The same thing happens when you think you know the “truth” or believe you are “right.” We see this dynamic playing out daily in myriad ways – big and small, annoying, and catastrophic – and the result is endless debate leading mostly to discord, divisiveness, and even violence. More than ever its seems we are in a world run by the ego in which we have lost the ability to do anything other than defend our own point of view. And it is clearly not working.

To me, the solution lies in leaders being willing to give up being right, and instead be willing to be wrong. Better yet, to become skilled at being wrong. In moments of dispute, imagine being able to move from defensiveness into curiosity and openness by intentionally asking yourself, “Where could I be wrong? Where are she/he/they right?” This shift is a check-mate for the ego and creates an immediate unlock. The ego only wants to be right, but the mind that runs the ego is like a computer. Ask it different questions and it will quickly find different answers. The answer to “Where am I wrong?” can lead to amazing breakthroughs and sometimes even transformational insights – and also to deep empathy.

These simple practices can help “the egoic mind” open itself up to being wrong…and in doing so, unlock an amazing world of possibility, innovation, and connection:

Appreciate relativity. All things are relative. Every person’s experience of reality is relative to their own past, orientation, history, experience, and preferences. I cannot know what the color purple is until I’m familiar with red or blue. I cannot know what dark blue is if I don’t know what light blue is. This is one of the essential truths about the human experience. We experience things in comparison to other things and each of us has a very different library from which we’re drawing our comparisons.

Embrace “I don’t know.” Believing that you are always right and “know the truth” seems comforting, but it is really quite limiting. As soon as “I know,” then if you disagree with me, by default, “you don’t know.” For many people, agreement equals connection. The egoic mind only wants agreement, which is very problematic for both true connection and learning.  And in truth, if you slow down to look carefully you will notice that “I know” has a weight and a charge to it – where “I don’t know” often feels lighter because it opens the door to listening, to seeing something new.

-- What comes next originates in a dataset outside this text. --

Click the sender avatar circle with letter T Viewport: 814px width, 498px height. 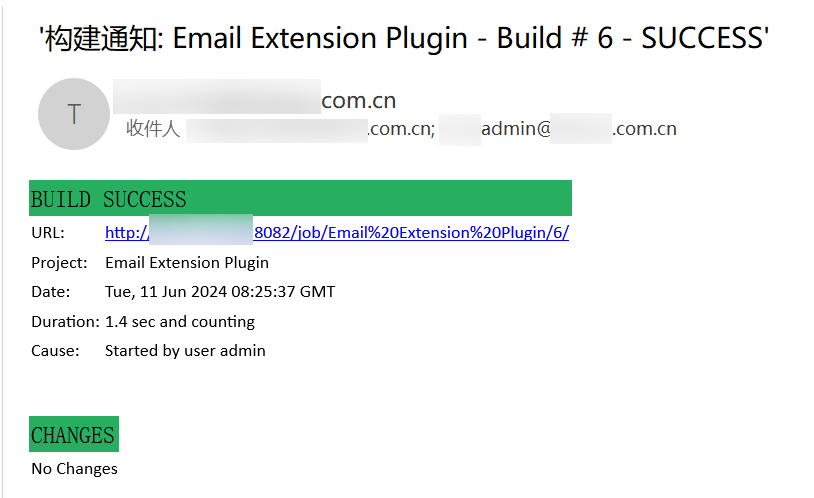(x=73, y=114)
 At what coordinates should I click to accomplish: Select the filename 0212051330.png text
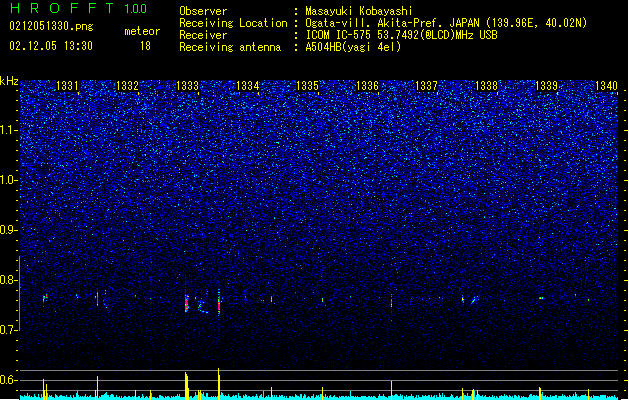[51, 27]
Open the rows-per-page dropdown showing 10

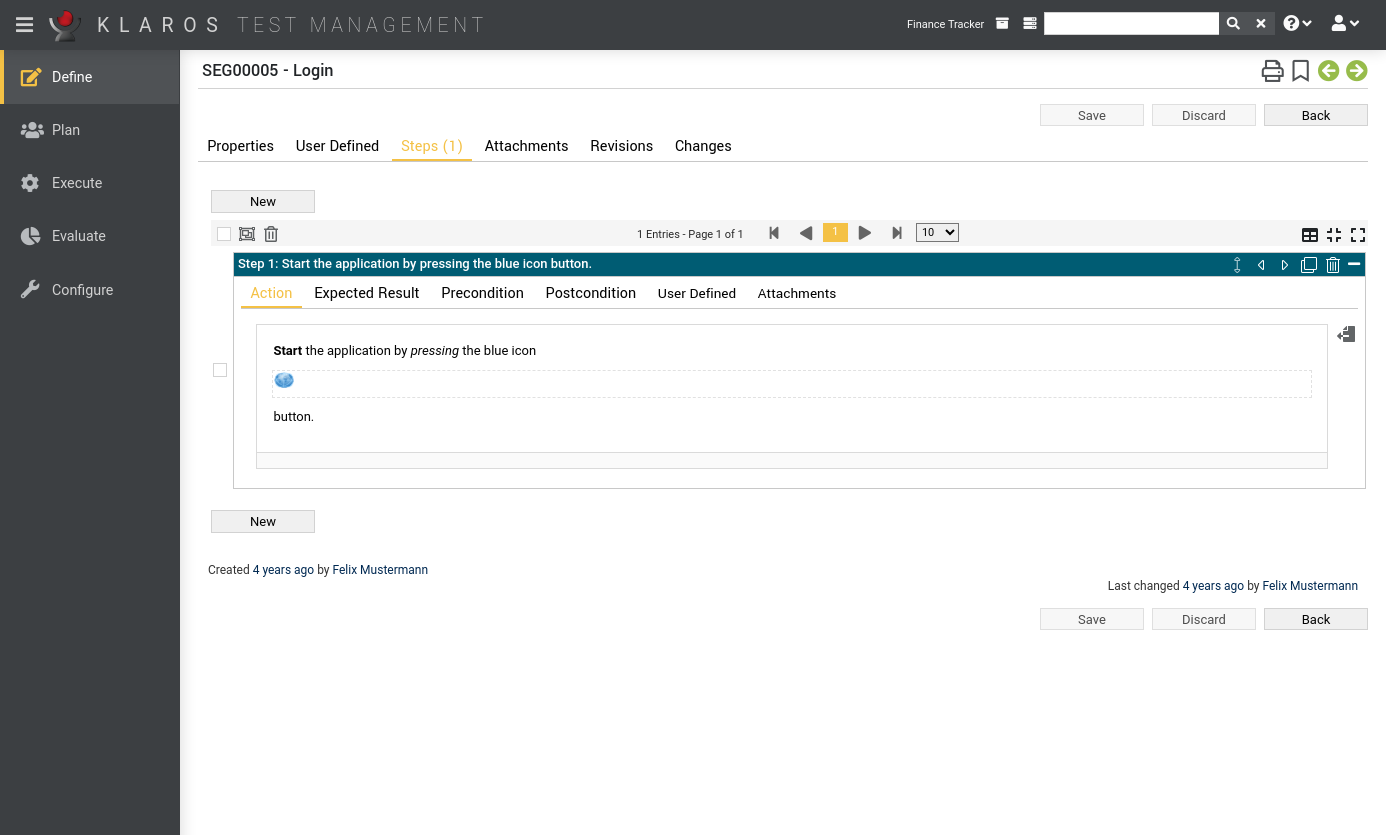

Always be curious (or ABC). You might associate the acronym “ABC” with the famous Glengarry Glen Ross scene, where the star salesman passionately (and somewhat vehemently) puts forth the premise that to succeed requires that one “always be closing.” And while this might have been a great motto for real estate salesmen in the 1950s, I suggest that “always be curious” might be a better approach to leading in today’s complex landscape. By remaining curious and sitting in questions such as, “What is it like for you?” “Why do you see it that way?” and “What are your experiences?” – you will learn and discover new things about yourself AND others. Curiosity communicates your respect for others and opens up your aperture beyond what the “I know” mind can see and hear.

If we all placed as much emphasis on being willing to be wrong as we did on our need to be right, and replaced certainty with curiosity, then we really could find the common ground of growth and possibility that is so needed now.